TEXT TO READ>
* begin *
BRIEF DESCRIPTION OF THE DRAWINGS
The above and other objects, features and advantages of the present
disclosure will be more apparent from the following detailed
description taken in conjunction with the accompanying
drawings.
FIG. 1 is an exemplary cross-sectional view schematically showing a
configuration of a microphone according to an exemplary embodiment
of the present disclosure;
FIG. 2A is an exemplary enlarged cross-sectional view showing a
normal distance maintaining state between a diaphragm and a fixed
membrane according to an exemplary embodiment of the present
disclosure;
FIG. 2B is an exemplary enlarged cross-sectional view showing a
stiction occurrence state between a diaphragm and a fixed membrane
according to an exemplary embodiment of the present disclosure;
FIG. 3 shows an exemplary energy band diagram of the diaphragm and
the fixed membrane that abut each other according to an exemplary
embodiment of the present disclosure;
FIG. 4 to FIG. 10 are an exemplary sequence of a method of
manufacturing a microphone according to an exemplary embodiment of
the present disclosure;
FIG. 11 is an exemplary cross-sectional view schematically showing
a configuration of a microphone according to a first modified
exemplary embodiment of the present disclosure;
FIG. 12 is an exemplary cross-sectional view schematically showing
a configuration of a microphone according to a second modified
exemplary embodiment of the present disclosure; and
FIG. 13 is an exemplary cross-sectional view schematically showing
a configuration of a microphone according to a third modified
exemplary embodiment of the present disclosure.
DETAILED DESCRIPTION
Hereinafter, exemplary embodiments of the present invention will be
described with reference to the accompanying drawings. While the
invention will be described in conjunction with exemplary
embodiments, it will be understood that present description is not
intended to limit the invention to those exemplary embodiments. On
the contrary, the invention is intended to cover not only the
exemplary embodiments, but also various alternatives,
modifications, equivalents and other exemplary embodiments, which
may be included within the spirit and scope of the invention as
defined by the appended claims.
In the following detailed description, only certain exemplary
embodiments of the present disclosure have been shown and
described, simply by way of illustration. As those skilled in the
art would realize, the described embodiments may be modified in
various different ways, all without departing from the spirit or
scope of the present disclosure. Accordingly, the drawings and
description are to be regarded as illustrative in nature and not
restrictive. Like reference numerals designate like elements
throughout the specification.
* end *
DATA SUPPLIED>
* begin *
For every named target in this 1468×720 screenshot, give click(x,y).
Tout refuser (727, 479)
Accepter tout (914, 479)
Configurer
* end *
* begin *
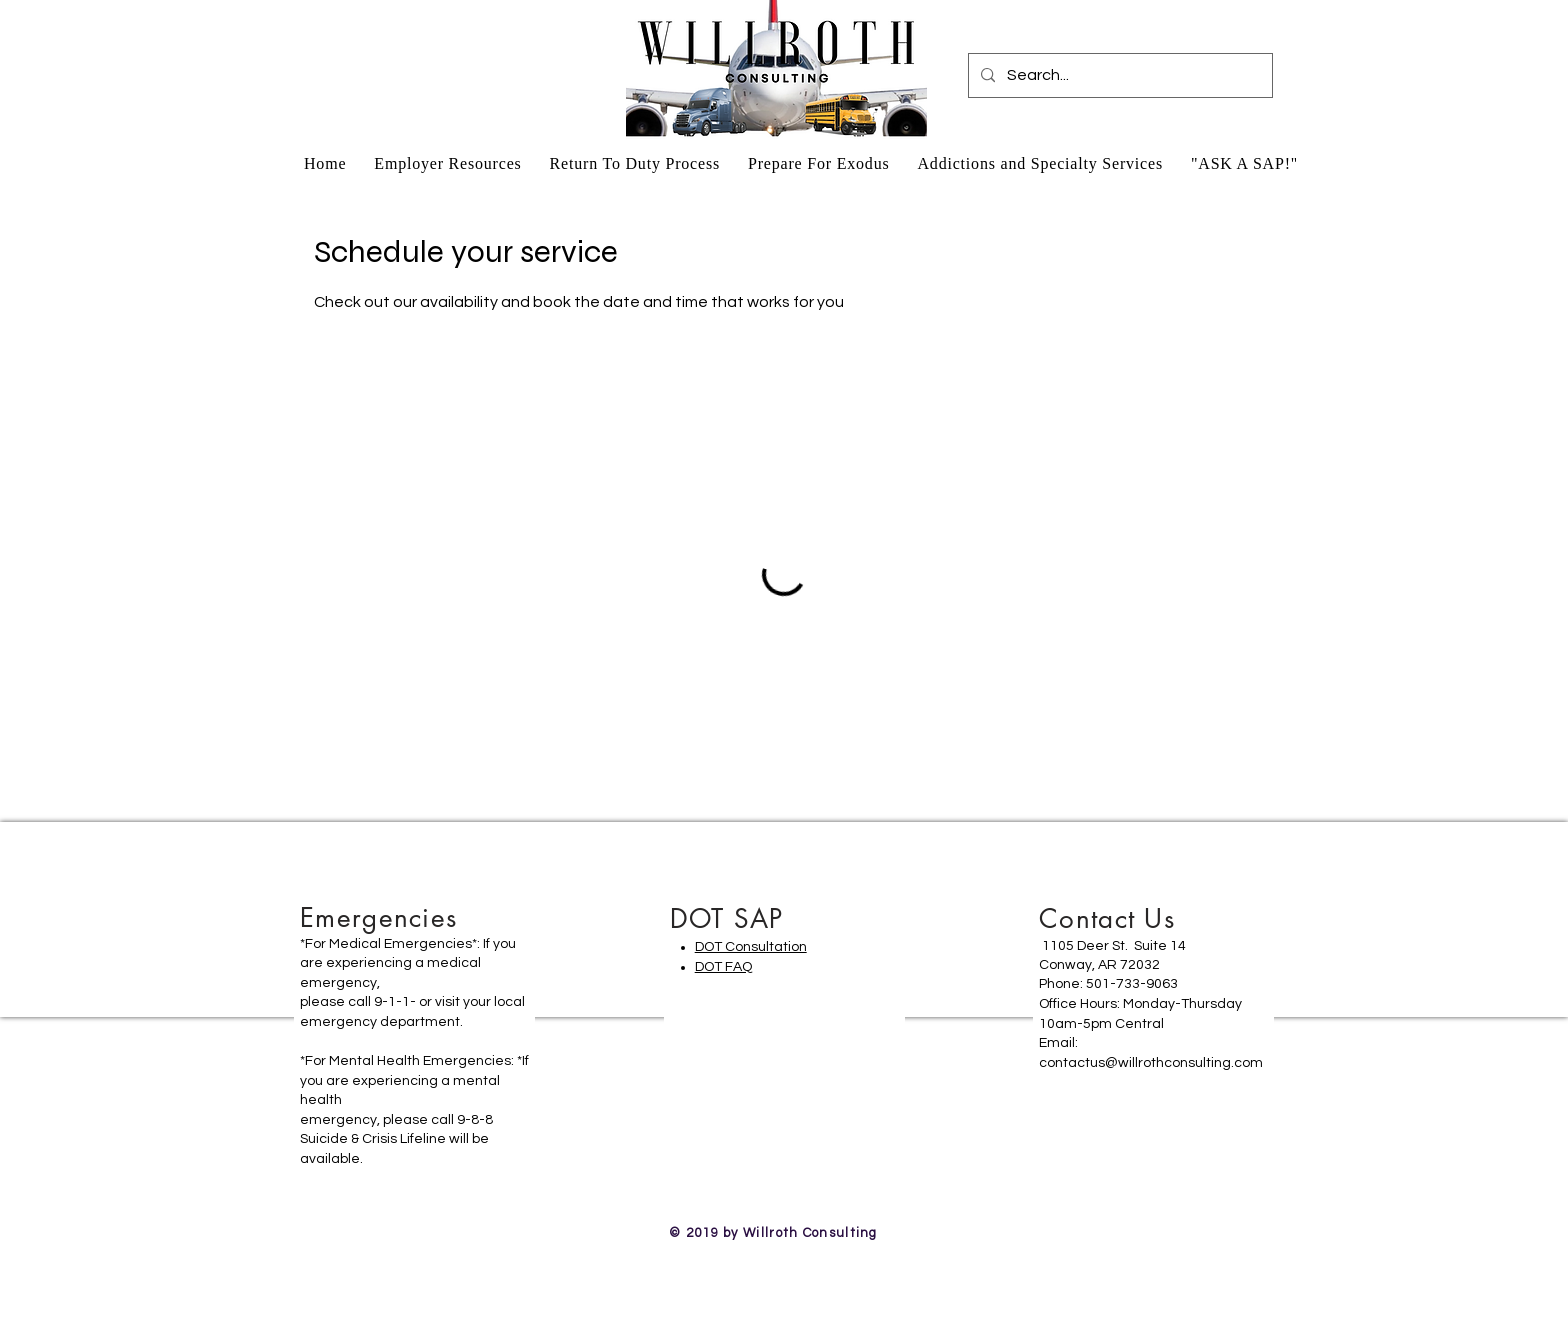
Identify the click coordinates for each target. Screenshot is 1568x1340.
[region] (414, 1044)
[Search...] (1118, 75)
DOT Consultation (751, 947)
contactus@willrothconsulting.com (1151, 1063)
* end *
TO BE DONE>
a. Please output the passage of the microphone patent excerpt from "In the following" up to and including "throughout the specification.", copied word for word.
b. Answer these questions using the microphone patent excerpt:
(i) What state between the diaphragm and the fixed membrane does FIG. 2B show?
(ii) Which figures make up the sequence of the method of manufacturing a microphone?
(iii) What do like reference numerals designate throughout the specification?
c. Resume the microphone patent excerpt at the point where it stops.

RESPONSES IN ORDER>
a.
In the following detailed description, only certain exemplary
embodiments of the present disclosure have been shown and
described, simply by way of illustration. As those skilled in the
art would realize, the described embodiments may be modified in
various different ways, all without departing from the spirit or
scope of the present disclosure. Accordingly, the drawings and
description are to be regarded as illustrative in nature and not
restrictive. Like reference numerals designate like elements
throughout the specification.

b.
(i) A stiction occurrence state
(ii) FIG. 4 to FIG. 10
(iii) Like elements

c.
The terminology used herein is for the purpose of describing
particular embodiments only and is not intended to be limiting of
the disclosure As used herein, the singular forms "a", "an" and
"the" are intended to include the plural forms as well, unless the
context clearly indicates otherwise. It will be further understood
that the terms "comprises" and/or "comprising," when used in this
specification, specify the presence of stated features, integers,
steps, operations, elements, and/or components, but do not preclude
the presence or addition of one or more other features, integers,
steps, operations, elements, components, and/or groups thereof. As
used herein, the term "and/or" includes any and all combinations of
one or more of the associated listed items. For example, in order
to make the description of the present invention clear, unrelated
parts are not shown and, the thicknesses of layers and regions are
exaggerated for clarity. Further, when it is stated that a layer is
"on" another layer or substrate, the layer may be directly on
another layer or substrate or a third layer may be disposed there
between.
In addition, the terms "-er", "-or" and "module" described in the
specification mean units for processing at least one function and
operation and can be implemented by hardware components or software
components and combinations thereof.
Unless specifically stated or obvious from context, as used herein,
the term "about" is understood as within a range of normal
tolerance in the art, for example within 2 standard deviations of
the mean. "About" can be understood as within 10%, 9%, 8%, 7%, 6%,
5%, 4%, 3%, 2%, 1%, 0.5%, 0.1%, 0.05%, or 0.01% of the stated
value. Unless otherwise clear from the context, all numerical
values provided herein are modified by the term "about".
Although an exemplary embodiment is described as using a plurality
of units to perform the exemplary process, it is understood that
the exemplary processes may also be performed by one or plurality
of modules. Additionally, it is understood that the term
controller/control unit refers to a hardware device that includes a
memory and a processor. The memory is configured to store the
modules and the processor is specifically configured to execute
said modules to perform one or more processes which are described
further below.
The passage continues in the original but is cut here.